1986 – The Poultry Research Centre (PRC) was established in 1986 when the U of A, Alberta Agriculture, Food and Rural Development and Alberta poultry producers from the chicken, table egg, hatching egg and turkey sectors decided to pool their resources to deliver a coordinated poultry production research program in Alberta. Soon after, two major poultry processors, Maple Leaf Foods and Lilydale, joined the PRC. The PRC quickly earned a national and an international reputation for excellence in research and learning in the area of poultry production systems.
1986- “Rare Poultry Conservancy Program” was started involving six breeds of chickens, maintained unselected, that played a part in the evolution of the poultry industry. The rare breeds and random bred strains currently housed at the Poultry Research Centre were partly obtained from Agriculture Canada Research Station in Ontario and partly from Dr. Crawford’s experimental flocks at the University of Saskatchewan. Dr. R. Crawford maintained these breeds as an unselected population since 1965. However, when Dr.
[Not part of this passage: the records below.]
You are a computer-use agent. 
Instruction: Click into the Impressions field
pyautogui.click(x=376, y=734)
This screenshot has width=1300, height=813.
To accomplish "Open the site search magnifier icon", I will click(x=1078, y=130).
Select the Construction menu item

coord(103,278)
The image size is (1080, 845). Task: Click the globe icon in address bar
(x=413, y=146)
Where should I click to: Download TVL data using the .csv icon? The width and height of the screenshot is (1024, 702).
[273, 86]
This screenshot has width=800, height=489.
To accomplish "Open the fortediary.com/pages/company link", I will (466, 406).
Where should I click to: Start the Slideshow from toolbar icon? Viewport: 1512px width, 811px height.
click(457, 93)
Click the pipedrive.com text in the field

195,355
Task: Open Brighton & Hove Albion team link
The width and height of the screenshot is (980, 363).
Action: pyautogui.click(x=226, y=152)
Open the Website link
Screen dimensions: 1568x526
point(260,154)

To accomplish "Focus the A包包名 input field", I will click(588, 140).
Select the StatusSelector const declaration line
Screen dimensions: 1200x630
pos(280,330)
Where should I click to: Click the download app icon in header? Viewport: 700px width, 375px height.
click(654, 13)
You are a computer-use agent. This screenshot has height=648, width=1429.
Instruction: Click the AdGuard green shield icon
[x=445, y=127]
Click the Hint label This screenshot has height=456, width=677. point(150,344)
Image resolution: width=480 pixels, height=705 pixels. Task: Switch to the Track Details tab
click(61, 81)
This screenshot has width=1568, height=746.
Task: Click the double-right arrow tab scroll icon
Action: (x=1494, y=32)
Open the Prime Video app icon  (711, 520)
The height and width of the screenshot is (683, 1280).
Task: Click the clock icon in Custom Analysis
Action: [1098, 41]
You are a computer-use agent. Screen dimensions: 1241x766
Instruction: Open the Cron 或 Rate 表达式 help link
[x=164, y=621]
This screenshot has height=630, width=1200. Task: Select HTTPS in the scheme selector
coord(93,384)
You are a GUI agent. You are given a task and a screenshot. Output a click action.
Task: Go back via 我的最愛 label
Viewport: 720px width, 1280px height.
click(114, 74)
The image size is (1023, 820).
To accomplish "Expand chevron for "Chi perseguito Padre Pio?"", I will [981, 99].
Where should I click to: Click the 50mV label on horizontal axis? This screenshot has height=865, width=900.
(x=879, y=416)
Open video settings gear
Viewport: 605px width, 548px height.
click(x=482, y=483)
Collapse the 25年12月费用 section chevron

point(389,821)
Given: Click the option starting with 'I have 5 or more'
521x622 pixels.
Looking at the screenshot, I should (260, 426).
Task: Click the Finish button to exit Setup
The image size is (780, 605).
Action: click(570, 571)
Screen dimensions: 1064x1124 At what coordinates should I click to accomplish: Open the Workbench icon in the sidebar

Crawford retired, a new home was found for these breeds at the Poultry Research Centre in Edmonton.
1999 – the PRC celebrated facility upgrades including the Alberta Chicken Producers Poultry Technology Centre (ACPPTC), the Alberta Hatching Egg Producers Hatchery (AHEPH), and the Alberta Egg Producers Environment Chambers (AEPEC). The ACPPTC houses the state of the art Henry Van Zeggelaar laboratory for poultry processing and packaging, the Alberta Turkey Producers Computer Laboratory, and Lilydale Classroom. The AHEPH is a state of the art incubation and hatching facility. The AEPEC consists of 8 chambers with extensive environmental monitoring and control capabilities.
2004 – PRC expanded to include value-added areas of meat and egg science. These included enhancing the value of poultry meat (e.g. dark meat, mechanically separated meat), by-products (e.g. spent hens, feathers, egg shells), and development of new high quality egg products (e.g. extraction of valuable components from eggs such as lysozyme; antibodies for pharmaceutical and antibiotic replacement purposes; and nutraceuticals).
2005 – the Alberta Livestock Industry Development Fund (ALIDF) and Alberta Agriculture Research Institute (AARI) invested over $5 million dollars to establish value-added poultry research capacity at the PRC. With the new funds, the PRC developed the value-added poultry meat program and high value egg program.
2006 – three new industry partners joined the PRC, bringing the PRC scope from provincial to national: Sparks Eggs, Burnbrae Farms and the Egg Farmers of Canada, bringing the total number of industry partners to nine.
2013 – Adopt a Heritage Chicken Program was started to promote the conservation of the unique genetic lines and to provide a way for the lines to become financially self-supporting.